All of the lines below need to be copied exactly, apart from the pictures.

+--

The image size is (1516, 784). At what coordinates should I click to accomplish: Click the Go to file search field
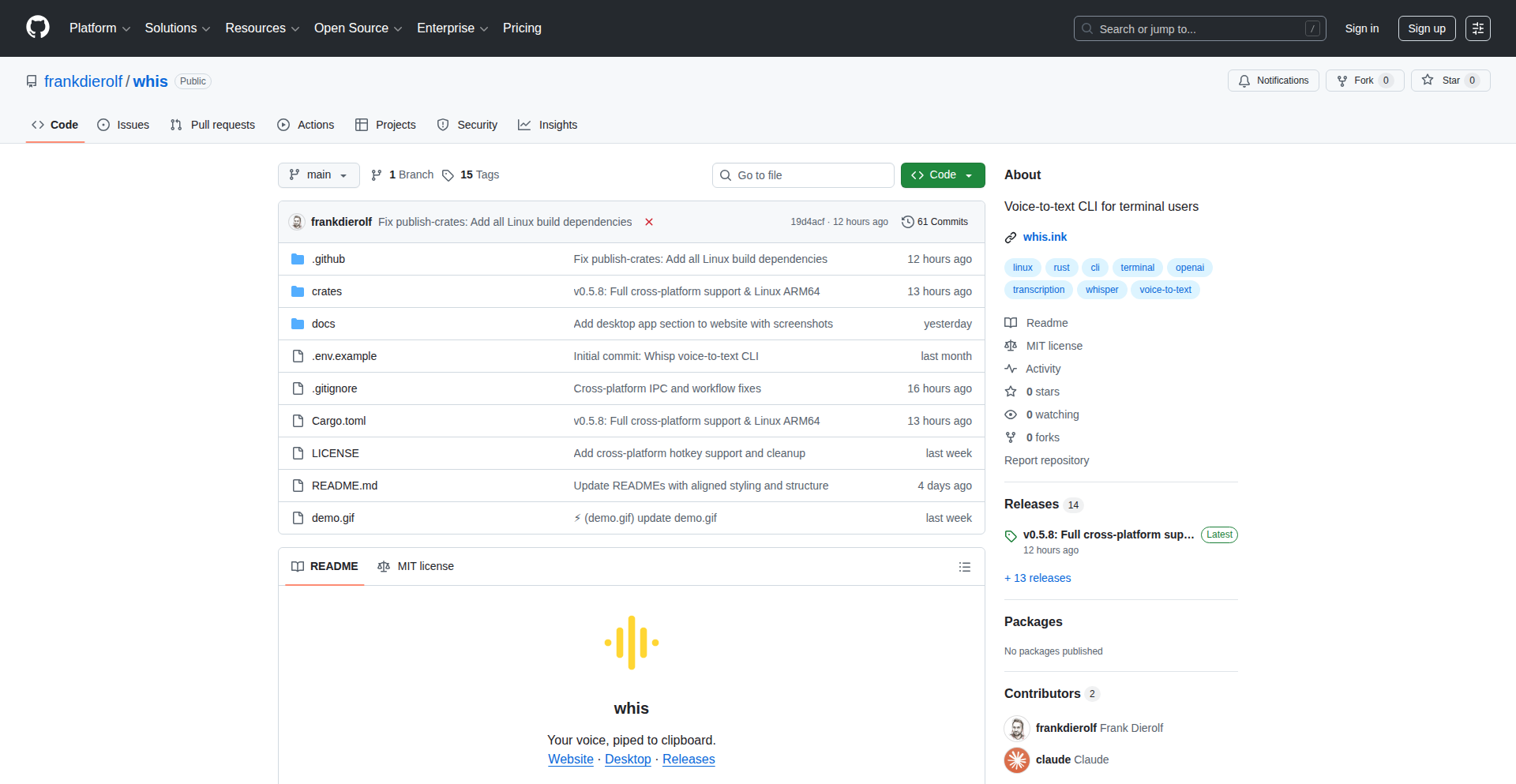(x=803, y=175)
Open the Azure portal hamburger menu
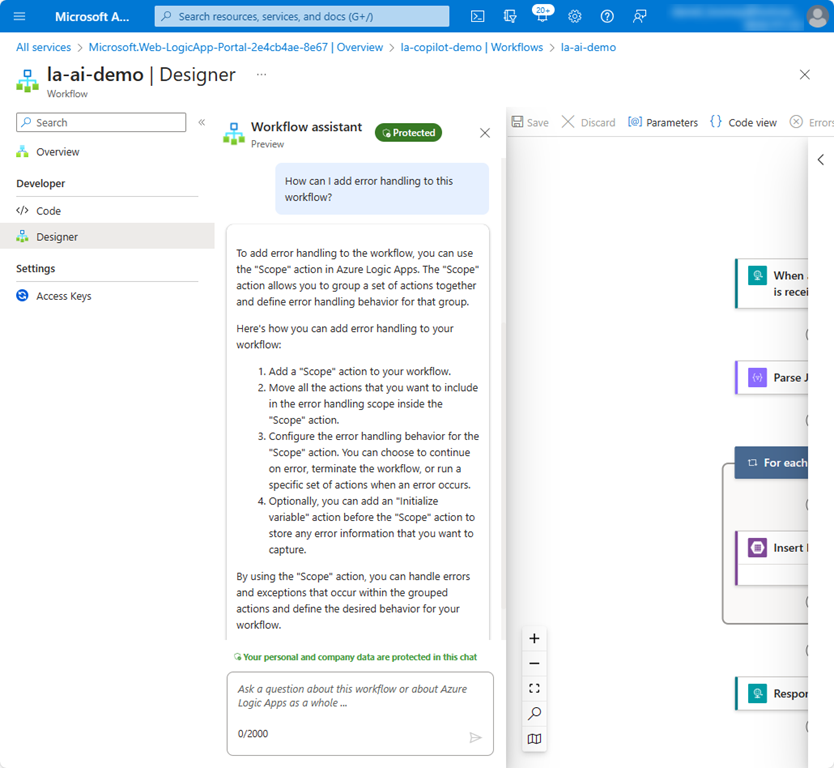Image resolution: width=834 pixels, height=768 pixels. [19, 16]
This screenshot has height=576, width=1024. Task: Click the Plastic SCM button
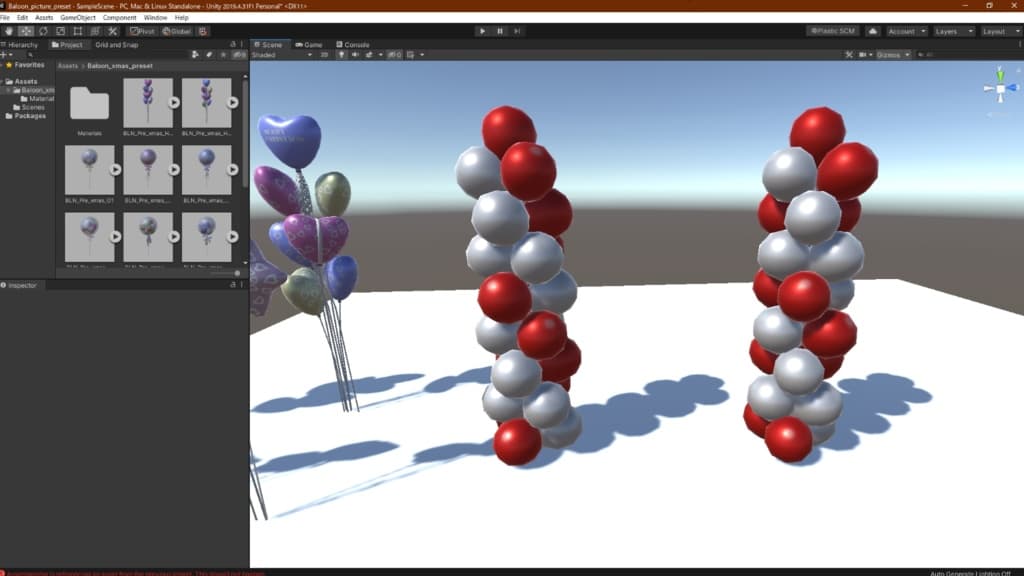click(832, 31)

+--

Response below
The image size is (1516, 784). At what coordinates should I click to accomplish: Click the Go to file search field
(x=803, y=175)
Open the Azure portal hamburger menu
Image resolution: width=834 pixels, height=768 pixels. [19, 16]
This screenshot has height=576, width=1024. Task: Click the Plastic SCM button
click(832, 31)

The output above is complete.